--- Begin Data for the task ---
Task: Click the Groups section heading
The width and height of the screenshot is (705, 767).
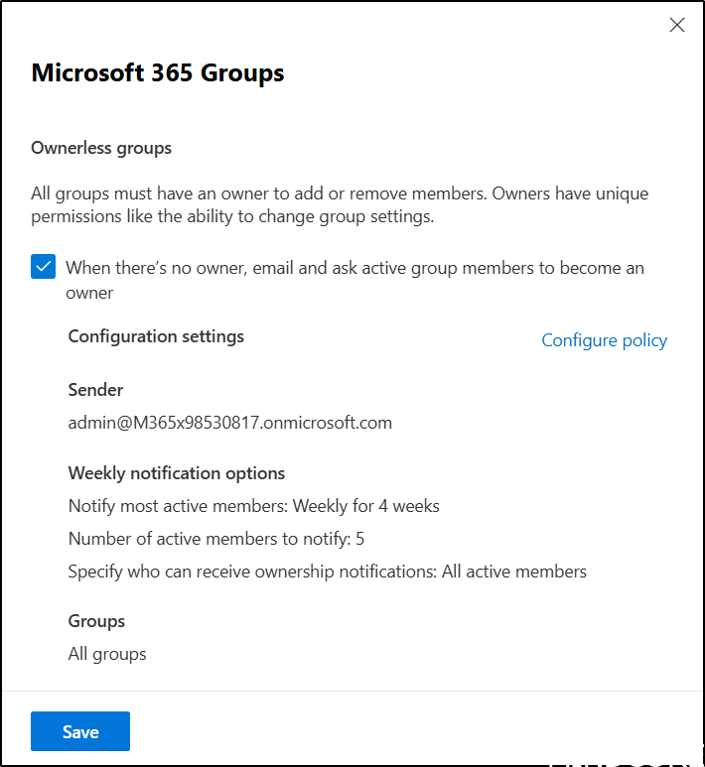Action: (x=96, y=621)
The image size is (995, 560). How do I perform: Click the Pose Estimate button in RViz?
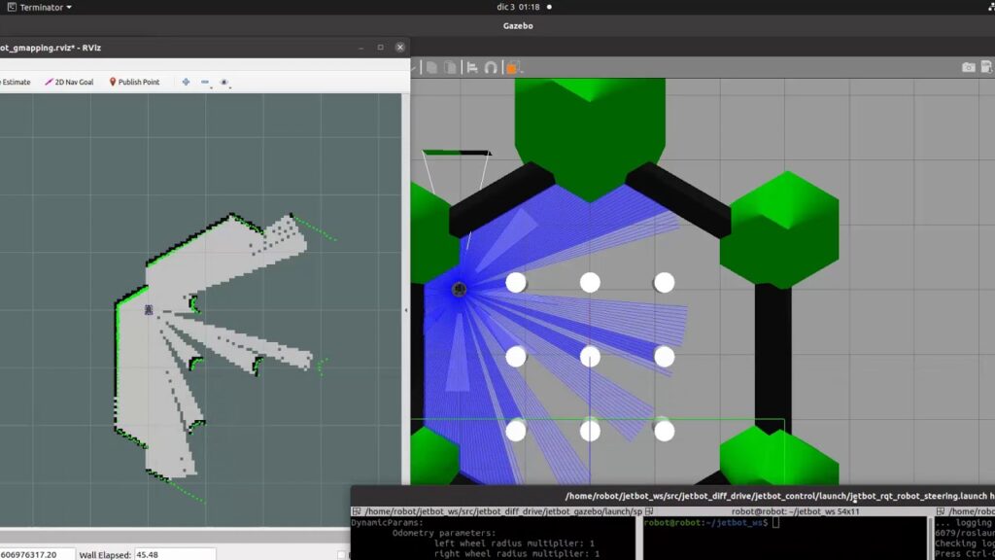[16, 83]
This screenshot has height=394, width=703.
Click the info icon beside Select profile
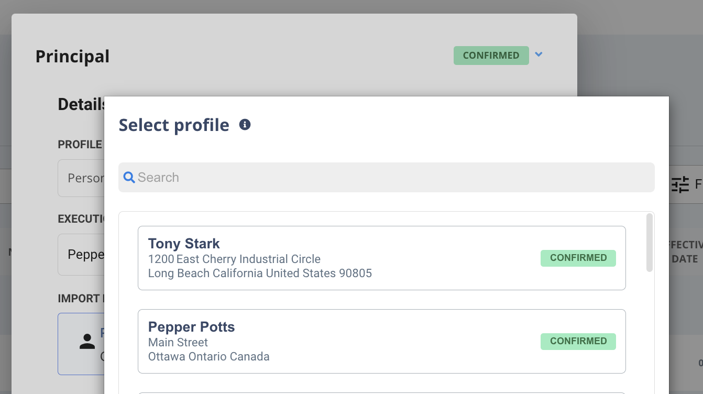(x=245, y=125)
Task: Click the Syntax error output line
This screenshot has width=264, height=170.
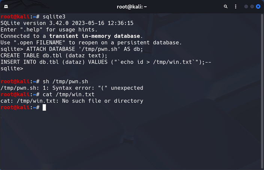Action: tap(72, 88)
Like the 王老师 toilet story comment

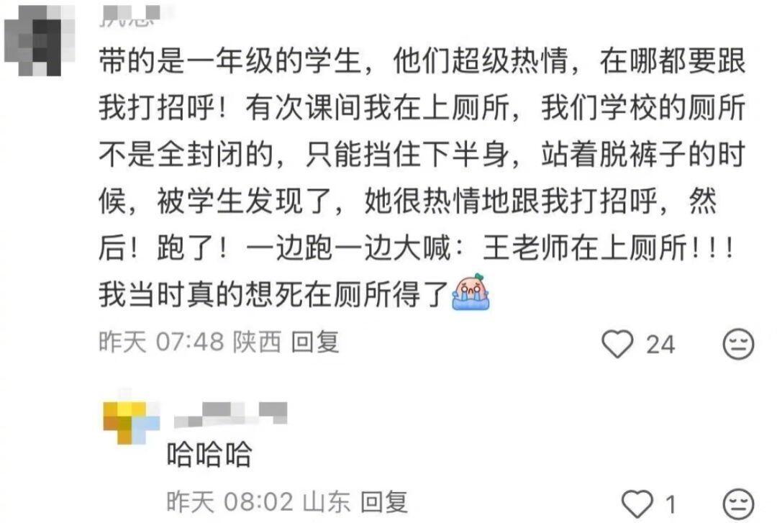click(617, 344)
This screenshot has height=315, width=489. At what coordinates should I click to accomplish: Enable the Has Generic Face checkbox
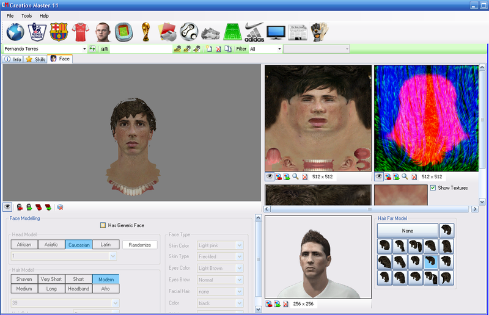tap(103, 225)
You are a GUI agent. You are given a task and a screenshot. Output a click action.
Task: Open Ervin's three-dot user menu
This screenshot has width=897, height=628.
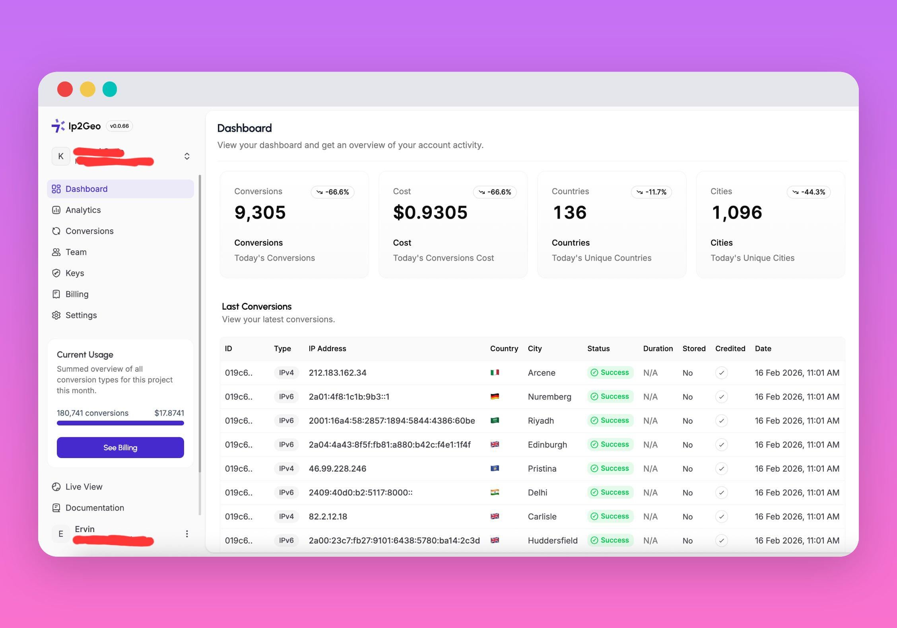(187, 534)
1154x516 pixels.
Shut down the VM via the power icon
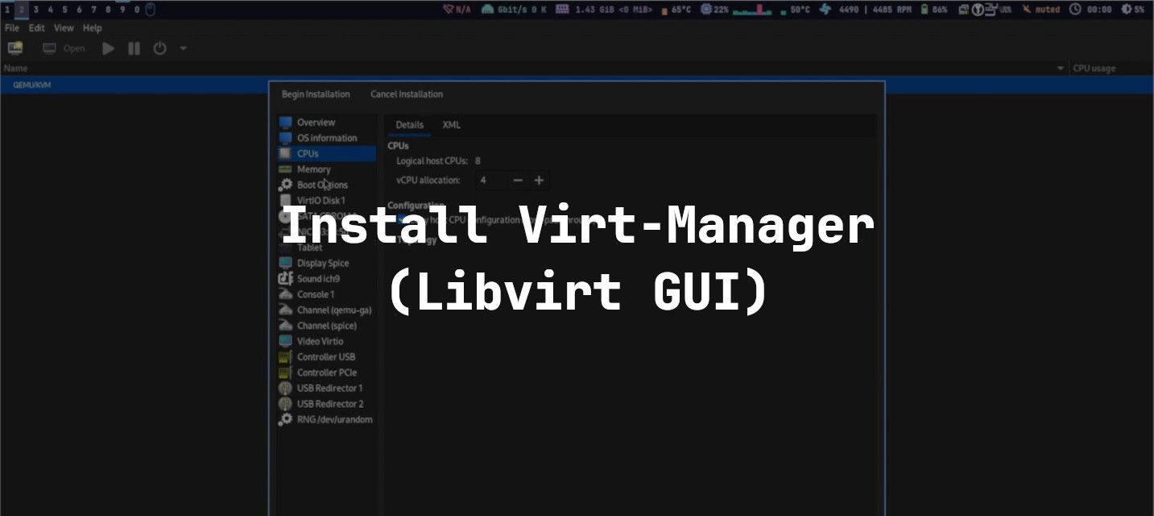(x=159, y=48)
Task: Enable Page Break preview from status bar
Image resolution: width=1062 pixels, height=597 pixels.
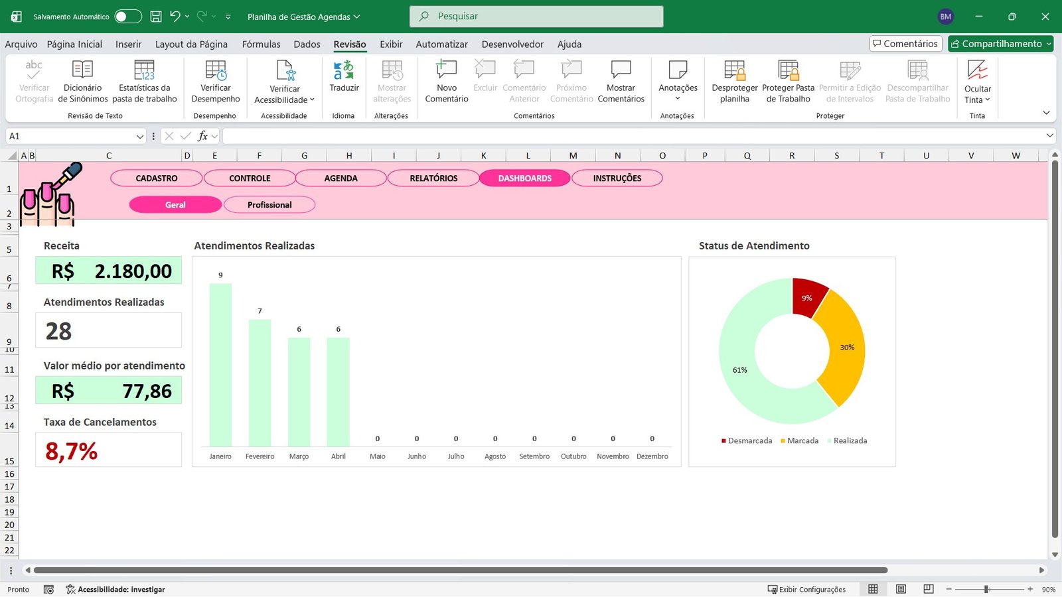Action: (x=928, y=589)
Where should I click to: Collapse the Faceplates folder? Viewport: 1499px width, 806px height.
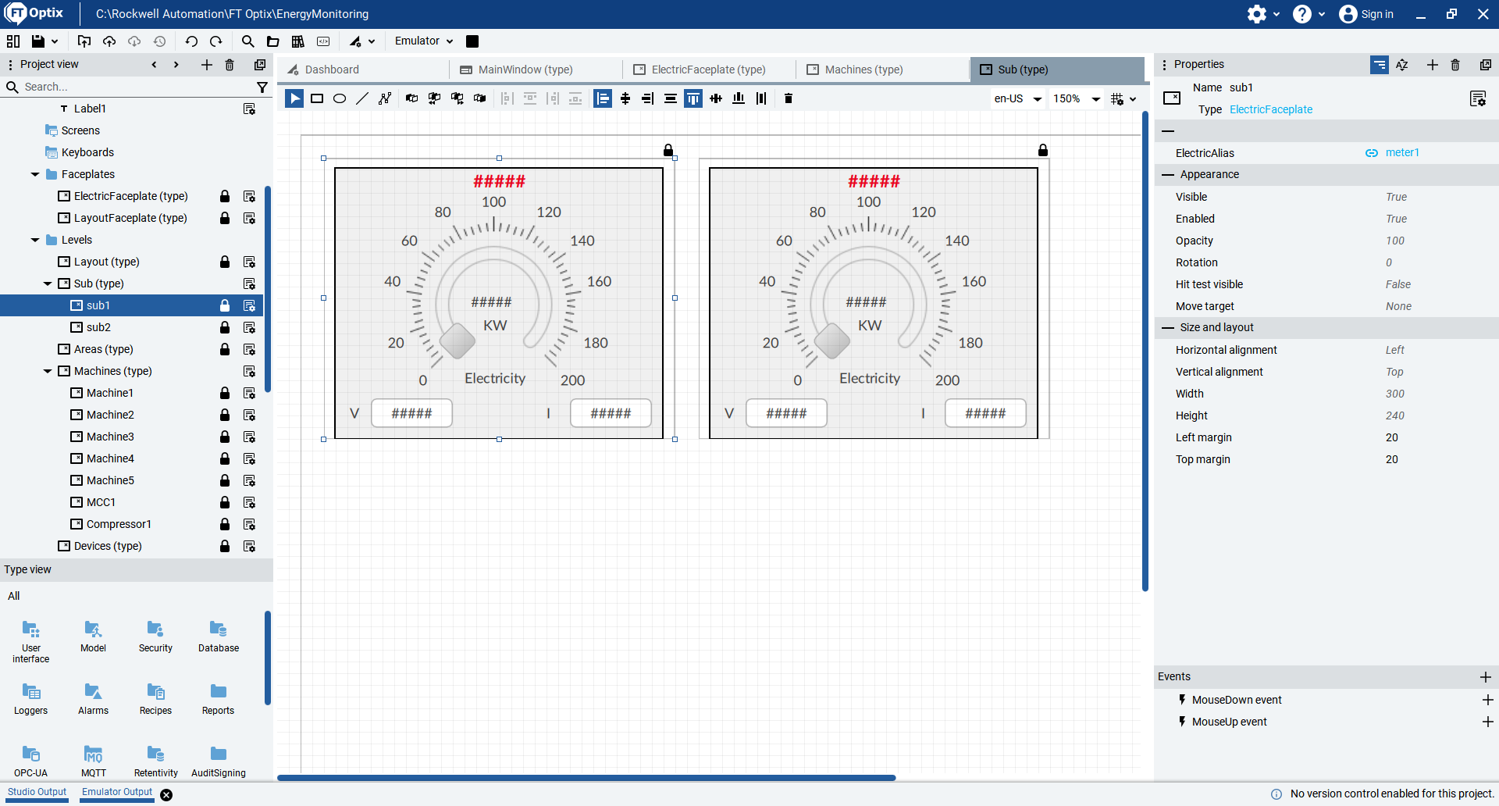pyautogui.click(x=35, y=174)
--- End Data for the task ---
**Work to do:**
From the listing above, extract every line that contains the string "should". Letter case counts.

**Exercise answer:**
This screenshot has height=315, width=489. At what coordinates should I click to accomplish: Enable the Has Generic Face checkbox
Where should I click to: Collapse the Faceplates folder? Viewport: 1499px width, 806px height.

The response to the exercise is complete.